How does the Trump campaign plan to win re-election? Moving black voters into the Republican camp. The case for this unlikely strategy is laid out in “Coming Home: How Black Americans Will Re-Elect Trump,” a book that has already become a blueprint for the Trump political team.
They argue that black voters put Mr. Trump into the White House, having received “more than 20 percent of the black vote in the key state of Pennsylvania.” Black precincts went overwhelmingly for Hillary, but the low-income and welfare recipients who inhabit those precincts make up just one-fifth of the state’s black population.
The trend can be seen in the growing number of blacks who are now openly defending Mr. Trump and the GOP. High profile black Americans like Dr. Carson, Kanye West, Jason Riley, Candace Owens, and Diamond and Silk have encouraged others to wear MAGA hats and raucously cheer the president at his rallies. While outspoken conservative blacks were a rarity in the early ’90s, hundreds of conservative leaning black Americans are now featured on TV, write for influential publications and run businesses. They are also getting elected.

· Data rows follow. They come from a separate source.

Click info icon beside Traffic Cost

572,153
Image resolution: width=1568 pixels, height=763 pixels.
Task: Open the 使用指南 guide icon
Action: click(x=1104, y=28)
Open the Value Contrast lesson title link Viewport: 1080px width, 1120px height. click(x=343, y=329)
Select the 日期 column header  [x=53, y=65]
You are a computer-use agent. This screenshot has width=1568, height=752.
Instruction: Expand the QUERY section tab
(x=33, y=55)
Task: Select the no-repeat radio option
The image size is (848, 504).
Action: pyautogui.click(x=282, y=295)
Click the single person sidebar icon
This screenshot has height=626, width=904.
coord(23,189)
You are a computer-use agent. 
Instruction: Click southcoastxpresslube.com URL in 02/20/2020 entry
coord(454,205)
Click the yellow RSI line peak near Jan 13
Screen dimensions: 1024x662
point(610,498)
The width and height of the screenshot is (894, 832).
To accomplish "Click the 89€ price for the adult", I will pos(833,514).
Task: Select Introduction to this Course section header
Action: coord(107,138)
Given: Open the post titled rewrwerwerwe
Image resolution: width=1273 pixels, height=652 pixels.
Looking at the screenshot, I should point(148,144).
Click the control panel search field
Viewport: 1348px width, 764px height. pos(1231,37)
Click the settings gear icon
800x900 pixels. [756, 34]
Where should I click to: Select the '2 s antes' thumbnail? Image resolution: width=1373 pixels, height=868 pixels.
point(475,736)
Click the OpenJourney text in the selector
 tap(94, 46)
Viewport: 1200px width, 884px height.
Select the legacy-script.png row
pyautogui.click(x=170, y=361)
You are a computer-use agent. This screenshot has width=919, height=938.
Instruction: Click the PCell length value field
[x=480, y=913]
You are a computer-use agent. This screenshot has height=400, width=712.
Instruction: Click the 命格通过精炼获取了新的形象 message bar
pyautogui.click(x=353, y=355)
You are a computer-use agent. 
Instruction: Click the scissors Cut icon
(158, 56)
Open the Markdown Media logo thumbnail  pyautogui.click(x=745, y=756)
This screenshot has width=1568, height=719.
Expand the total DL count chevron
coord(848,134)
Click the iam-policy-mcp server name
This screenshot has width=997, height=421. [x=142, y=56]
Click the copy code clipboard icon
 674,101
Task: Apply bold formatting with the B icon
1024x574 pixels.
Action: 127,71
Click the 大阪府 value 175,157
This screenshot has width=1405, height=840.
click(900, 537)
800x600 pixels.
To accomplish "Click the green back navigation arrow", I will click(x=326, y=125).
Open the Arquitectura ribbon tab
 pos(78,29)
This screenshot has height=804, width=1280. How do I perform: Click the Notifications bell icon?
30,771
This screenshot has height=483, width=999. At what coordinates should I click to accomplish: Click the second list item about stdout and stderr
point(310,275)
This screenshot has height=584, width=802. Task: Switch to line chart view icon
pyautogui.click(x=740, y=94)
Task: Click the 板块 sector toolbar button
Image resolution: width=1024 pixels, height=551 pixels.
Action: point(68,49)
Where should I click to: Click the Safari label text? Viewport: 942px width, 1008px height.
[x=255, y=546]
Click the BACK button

There’s another reason why African-Americans have been drawn to President Trump. So many of his policies benefit black Americans: lowest level of black unemployment ever, fast-rising wages, opportunity zones designed to save inner cities, the crack down on illegal immigration (which protects black workers), the release of non-violent criminals from jail and the stunning rise of the stock market. (Nor does the president have the baggage conservatives carried ever since Barry Goldwater, the Republican standard bearer in 1964, opposed the groundbreaking civil rights bill that passed before the November election.)